Consider major lifestyle changes that will affect your decisions.
This can include
changes in the past year
or changes that will occur soon. For example, you might have gotten married or had a child in the past year, or plan to do so soon. This also includes changes to your health (or that of a covered family member), such as a new medical diagnosis or a maintenance medication prescription. If your family has grown, for example, you might want to increase your life insurance coverage or add a voluntary benefit to protect our family’s financial security.
Review the benefits material you received from your employer
While not the most riveting way to spend your day, it’s important to read over any materials your employer gives you, including summaries of benefits and coverage (SBCs), summary plan descriptions (SPDs), enrollment guides, and brochures.
These tools can be great resources and will highlight any new options or changes to the enrollment process you need to be aware of. If there are any meetings or benefits fairs hosted on-site or online, attend them to maximize how much you understand about your benefits options.
Seek help.
Only 15% of employees meet with benefits experts,
which means they may be missing out on important information. Don’t try to be a hero and figure out everything on your own. Benefits can be confusing! If your employer offers enrollment support, take advantage of it.
Ask about voluntary benefits.
Sixty-three percent of employees say they’re likely to participate in voluntary benefits. Voluntary benefits, sometimes referred to a supplemental insurance, provide valuable coverage that help protect employees from the unexpected costs of covered illnesses, injuries, and hospital stays.
Dental or vision coverage, financial counseling, disability protection, or even pet insurance are all examples of voluntary benefits.
More employers are offering these to round out the support they can provide to employees. You pay the full cost, but rates are far less than if you bought them on your own. Ask and see what’s available at your workplace.
Do the math.
Choosing a plan purely based on how much it costs per paycheck may cost you more money in the long run.

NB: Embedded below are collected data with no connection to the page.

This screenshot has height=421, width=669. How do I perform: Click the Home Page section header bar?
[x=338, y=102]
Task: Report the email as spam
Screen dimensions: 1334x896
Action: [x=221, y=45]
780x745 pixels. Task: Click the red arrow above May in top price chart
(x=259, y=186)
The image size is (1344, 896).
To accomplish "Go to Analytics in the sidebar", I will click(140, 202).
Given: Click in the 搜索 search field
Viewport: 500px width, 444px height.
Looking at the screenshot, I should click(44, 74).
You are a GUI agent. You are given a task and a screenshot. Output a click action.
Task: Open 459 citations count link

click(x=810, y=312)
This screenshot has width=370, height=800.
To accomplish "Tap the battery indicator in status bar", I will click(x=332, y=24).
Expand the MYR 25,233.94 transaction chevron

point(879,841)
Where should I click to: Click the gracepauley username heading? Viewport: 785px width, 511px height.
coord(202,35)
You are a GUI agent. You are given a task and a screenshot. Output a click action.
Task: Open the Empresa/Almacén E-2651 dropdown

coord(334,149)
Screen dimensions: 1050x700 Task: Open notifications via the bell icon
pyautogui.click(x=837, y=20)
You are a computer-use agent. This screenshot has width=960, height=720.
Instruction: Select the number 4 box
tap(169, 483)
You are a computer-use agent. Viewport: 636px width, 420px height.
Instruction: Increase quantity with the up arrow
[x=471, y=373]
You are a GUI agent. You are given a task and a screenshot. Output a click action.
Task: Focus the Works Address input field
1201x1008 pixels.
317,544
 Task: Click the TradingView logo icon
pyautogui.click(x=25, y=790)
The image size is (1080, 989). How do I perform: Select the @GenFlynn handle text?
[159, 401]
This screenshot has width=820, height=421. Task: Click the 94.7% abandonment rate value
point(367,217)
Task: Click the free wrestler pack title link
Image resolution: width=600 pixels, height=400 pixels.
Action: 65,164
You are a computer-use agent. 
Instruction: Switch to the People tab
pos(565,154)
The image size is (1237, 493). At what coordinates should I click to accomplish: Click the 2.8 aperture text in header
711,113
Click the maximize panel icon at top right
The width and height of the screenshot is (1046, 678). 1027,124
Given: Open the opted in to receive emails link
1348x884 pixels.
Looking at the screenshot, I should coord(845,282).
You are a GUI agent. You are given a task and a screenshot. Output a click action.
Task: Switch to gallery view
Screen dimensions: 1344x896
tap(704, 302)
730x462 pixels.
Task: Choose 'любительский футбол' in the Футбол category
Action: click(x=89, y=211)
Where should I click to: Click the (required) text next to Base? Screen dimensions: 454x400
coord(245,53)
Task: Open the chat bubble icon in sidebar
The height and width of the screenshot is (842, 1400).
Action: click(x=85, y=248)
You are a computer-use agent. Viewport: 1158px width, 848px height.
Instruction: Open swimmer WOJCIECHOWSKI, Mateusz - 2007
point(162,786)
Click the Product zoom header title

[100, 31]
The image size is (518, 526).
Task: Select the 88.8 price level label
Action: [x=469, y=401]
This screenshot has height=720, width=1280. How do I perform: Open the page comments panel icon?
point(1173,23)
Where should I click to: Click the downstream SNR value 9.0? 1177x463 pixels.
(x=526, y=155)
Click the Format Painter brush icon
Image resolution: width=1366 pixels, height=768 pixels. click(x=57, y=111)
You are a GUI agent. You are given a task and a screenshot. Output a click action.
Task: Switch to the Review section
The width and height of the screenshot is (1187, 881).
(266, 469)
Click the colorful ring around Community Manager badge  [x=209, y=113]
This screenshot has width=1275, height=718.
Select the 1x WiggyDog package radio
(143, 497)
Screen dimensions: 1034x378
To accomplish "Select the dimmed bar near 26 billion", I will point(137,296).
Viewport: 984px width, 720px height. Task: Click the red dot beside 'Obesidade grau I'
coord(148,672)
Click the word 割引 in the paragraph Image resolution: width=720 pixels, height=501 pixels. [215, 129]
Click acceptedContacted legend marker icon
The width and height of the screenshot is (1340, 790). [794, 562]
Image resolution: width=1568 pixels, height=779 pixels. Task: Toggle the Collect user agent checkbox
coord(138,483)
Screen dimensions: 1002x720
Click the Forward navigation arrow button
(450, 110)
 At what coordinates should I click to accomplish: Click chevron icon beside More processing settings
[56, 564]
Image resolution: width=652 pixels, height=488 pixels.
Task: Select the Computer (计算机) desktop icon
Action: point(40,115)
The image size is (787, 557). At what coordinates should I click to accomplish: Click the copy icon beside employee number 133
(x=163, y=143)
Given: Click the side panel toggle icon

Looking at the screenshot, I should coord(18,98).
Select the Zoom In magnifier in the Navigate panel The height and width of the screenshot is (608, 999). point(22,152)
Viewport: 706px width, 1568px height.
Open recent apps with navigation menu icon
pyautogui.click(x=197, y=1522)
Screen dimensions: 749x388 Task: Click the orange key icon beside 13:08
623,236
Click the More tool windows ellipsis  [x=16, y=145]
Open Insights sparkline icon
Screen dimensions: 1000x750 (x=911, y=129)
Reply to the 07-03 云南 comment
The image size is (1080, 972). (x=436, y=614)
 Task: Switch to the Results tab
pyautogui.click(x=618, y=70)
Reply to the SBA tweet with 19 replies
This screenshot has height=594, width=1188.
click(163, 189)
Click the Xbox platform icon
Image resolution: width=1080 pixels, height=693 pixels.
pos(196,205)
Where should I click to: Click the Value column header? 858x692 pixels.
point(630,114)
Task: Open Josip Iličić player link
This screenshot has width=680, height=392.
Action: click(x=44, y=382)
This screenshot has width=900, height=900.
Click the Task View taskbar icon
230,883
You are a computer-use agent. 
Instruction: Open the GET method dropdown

To help, list out all your medical costs for the previous year, including doctor’s visits and prescription drug copays, coinsurance, your deductible, and your premiums. Look at how each option available to you covers those same expenses. You may be surprised at which plan will cost you less.
Don’t forget the tax breaks.
Your employer may have one or more reimbursement plans available to you—such as a health savings account (HSA), healthcare flexible spending account (HCFSA) or dependent care flexible spending account (DCFSA). These plans let you set aside money to cover eligible health or dependent care expenses before taxes are taken out—which means your income is reduced for income tax purposes. And, your employer may contribute funds to your account! You can use funds in your HSA or HCFSA to cover expenses such as copayments and deductibles, qualified prescription drugs, and medical devices.
Assess whether to stay on your parent’s plan or not (if you’re under 26).
If you’re under the age of 26 and currently enrolled as a dependent on your parent’s plan, this may be an option for you, but make sure it’s the best choice financially. If you don’t live near your parents, you may end up paying out-of-network costs when you need care, which can really add up.
Consult your spouse or partner
Talk to your spouse or partner if you’re in a relationship. If they have coverage through their own employer, compare plans and see which is the better fit in terms of coverage and/or cost. (But check to make sure there isn’t a “spousal surcharge” or other penalty.)
Today’s benefits are a huge portion of your total compensation package, and can have a tremendous impact on your health, wealth, and overall well-being. Investing some time before open enrollment begins to make sure you know what’s available to you and whether those choices make sense for you and your family is an investment that can truly pay off.